Shazia Ahmad’s work speaks to the centrality of reminiscence and the passage of time as an accumulation of history. She chronicles journeys through time and place, paying tribute to intimate relationships that develop over the course of these passages. Born in Karachi, Pakistan, to a Pakistani father and Chilean mother, she straddles two different cultures and religions whilst living in a third culture. Her work is an exploration of where she belongs. Moreover, she pays tribute to her Pakistani heritage by merging elements of the country’s material culture with personal imagery in her visual vocabulary. Her practice comprises painting, printmaking and domestic microcosms encapsulated in handmade dioramas.  

 

Having a hybrid identity finds its manifestation in Ahmad’s work through the creation of worlds, her vibrant color palette, patterns, and themes. Her nuanced relationship to this identity is nostalgic, holding on to a past as memories of it recede. These remembrances are expressed in reconstructed repetitive elements, domestic objects and flora interpreted in different lights on different days.
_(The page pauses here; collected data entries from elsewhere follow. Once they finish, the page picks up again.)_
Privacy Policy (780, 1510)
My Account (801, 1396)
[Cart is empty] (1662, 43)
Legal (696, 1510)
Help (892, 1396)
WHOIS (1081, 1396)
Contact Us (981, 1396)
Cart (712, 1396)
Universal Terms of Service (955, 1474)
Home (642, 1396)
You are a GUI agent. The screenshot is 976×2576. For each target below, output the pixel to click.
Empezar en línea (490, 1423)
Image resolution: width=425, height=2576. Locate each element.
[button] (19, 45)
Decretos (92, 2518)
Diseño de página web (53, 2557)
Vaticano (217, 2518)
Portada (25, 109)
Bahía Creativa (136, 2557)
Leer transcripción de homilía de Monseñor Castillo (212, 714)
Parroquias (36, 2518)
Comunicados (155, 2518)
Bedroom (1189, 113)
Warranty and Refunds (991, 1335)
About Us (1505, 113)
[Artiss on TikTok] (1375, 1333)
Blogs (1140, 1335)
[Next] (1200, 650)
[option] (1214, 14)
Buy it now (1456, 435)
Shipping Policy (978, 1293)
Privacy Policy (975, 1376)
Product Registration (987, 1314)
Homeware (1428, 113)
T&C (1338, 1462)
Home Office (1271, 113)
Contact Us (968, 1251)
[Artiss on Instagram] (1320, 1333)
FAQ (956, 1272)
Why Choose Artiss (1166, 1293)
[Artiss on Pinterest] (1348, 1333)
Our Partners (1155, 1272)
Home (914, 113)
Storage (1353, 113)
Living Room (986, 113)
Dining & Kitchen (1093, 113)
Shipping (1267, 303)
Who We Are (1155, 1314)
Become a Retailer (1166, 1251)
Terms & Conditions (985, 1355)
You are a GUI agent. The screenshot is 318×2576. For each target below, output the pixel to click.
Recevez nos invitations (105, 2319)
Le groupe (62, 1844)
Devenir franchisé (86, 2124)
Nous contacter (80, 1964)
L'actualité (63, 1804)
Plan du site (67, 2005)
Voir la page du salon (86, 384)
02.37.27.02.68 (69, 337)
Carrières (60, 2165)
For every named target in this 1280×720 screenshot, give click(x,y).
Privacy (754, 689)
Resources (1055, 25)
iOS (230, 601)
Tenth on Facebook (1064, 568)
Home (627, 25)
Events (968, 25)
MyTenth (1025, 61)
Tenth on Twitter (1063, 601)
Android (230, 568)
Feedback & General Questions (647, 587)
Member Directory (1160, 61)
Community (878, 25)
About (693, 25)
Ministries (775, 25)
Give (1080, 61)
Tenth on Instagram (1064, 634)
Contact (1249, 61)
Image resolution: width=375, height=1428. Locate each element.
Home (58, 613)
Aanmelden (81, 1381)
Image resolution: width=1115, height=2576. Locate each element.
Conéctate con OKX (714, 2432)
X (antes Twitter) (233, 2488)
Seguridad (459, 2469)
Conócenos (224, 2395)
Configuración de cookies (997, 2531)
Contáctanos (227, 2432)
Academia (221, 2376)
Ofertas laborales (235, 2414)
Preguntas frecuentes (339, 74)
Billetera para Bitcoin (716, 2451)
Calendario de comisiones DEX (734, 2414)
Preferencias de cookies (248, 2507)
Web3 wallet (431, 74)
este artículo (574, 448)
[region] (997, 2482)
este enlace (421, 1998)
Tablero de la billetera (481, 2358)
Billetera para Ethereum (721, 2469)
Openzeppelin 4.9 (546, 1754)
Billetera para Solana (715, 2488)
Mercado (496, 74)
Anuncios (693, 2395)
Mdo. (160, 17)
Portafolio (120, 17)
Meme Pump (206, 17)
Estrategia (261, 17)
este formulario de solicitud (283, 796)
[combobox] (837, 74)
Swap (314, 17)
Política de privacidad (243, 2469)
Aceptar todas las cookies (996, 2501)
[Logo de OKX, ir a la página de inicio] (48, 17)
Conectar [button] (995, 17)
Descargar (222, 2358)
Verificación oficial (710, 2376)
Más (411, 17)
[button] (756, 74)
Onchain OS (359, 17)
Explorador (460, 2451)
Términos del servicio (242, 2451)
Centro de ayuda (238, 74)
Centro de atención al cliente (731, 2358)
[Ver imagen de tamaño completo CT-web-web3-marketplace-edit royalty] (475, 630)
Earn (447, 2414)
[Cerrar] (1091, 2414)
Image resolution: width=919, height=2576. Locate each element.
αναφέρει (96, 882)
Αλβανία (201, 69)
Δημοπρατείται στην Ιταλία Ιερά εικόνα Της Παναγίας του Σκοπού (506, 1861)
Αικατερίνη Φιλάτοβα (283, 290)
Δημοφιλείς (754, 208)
Her current work evolved from watercolor monotypes in 2021 to an ongoing series of paintings and screen prints. These works combine a palette of cobalt, ultramarine blue, dioxazine violet, magenta, fuchsia and ecru. 

 

Shazia Ahmad (she/her) is a half-Pakistani, half-Chilean painter and printmaker living in Brossard. Her practice is centered on the notions of home and belonging, tied to the broader theme of otherness due to her interfaith and unique mixed-race background. She is the recipient of several Canada Council for the Arts grants and has exhibited her work at The Rooms, Grenfell Art Gallery, Musée des beaux-arts de Montréal, Unit1 Gallery London, amongst others. She was the 2021-22 Don Wright Scholar at St. Michael’s Printshop in St. John’s, NL.